Entries taken from a collection

= = =

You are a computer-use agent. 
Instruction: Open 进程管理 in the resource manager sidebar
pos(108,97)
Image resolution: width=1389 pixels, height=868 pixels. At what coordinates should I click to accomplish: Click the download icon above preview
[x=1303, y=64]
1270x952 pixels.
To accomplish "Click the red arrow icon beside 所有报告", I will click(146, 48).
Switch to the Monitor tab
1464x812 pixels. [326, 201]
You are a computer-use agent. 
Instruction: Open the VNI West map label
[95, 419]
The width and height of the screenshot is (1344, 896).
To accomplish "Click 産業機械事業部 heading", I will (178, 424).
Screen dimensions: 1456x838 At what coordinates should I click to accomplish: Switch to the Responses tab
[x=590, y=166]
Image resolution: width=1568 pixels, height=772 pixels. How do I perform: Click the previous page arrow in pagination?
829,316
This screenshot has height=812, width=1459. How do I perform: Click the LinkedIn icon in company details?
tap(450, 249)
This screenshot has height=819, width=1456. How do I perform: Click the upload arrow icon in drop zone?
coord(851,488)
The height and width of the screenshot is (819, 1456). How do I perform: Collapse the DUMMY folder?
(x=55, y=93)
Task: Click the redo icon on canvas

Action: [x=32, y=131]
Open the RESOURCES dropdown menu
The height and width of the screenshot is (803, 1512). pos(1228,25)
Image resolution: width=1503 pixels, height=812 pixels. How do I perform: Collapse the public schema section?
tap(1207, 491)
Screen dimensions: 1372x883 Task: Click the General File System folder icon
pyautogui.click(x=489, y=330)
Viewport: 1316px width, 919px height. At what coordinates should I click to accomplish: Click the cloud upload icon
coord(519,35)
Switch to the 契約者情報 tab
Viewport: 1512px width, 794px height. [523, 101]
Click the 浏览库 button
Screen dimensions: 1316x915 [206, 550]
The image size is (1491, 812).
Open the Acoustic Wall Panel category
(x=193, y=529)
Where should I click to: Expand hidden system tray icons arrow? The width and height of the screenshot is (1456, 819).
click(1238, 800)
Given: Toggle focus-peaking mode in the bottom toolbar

= = =

_WHAT IS NEEDED_. Looking at the data above, show all lines where the word "will" occurs.

_RESPONSE BOX_.
To accomplish "Click the red arrow icon beside 所有报告", I will click(146, 48).
To accomplish "Click 産業機械事業部 heading", I will (178, 424).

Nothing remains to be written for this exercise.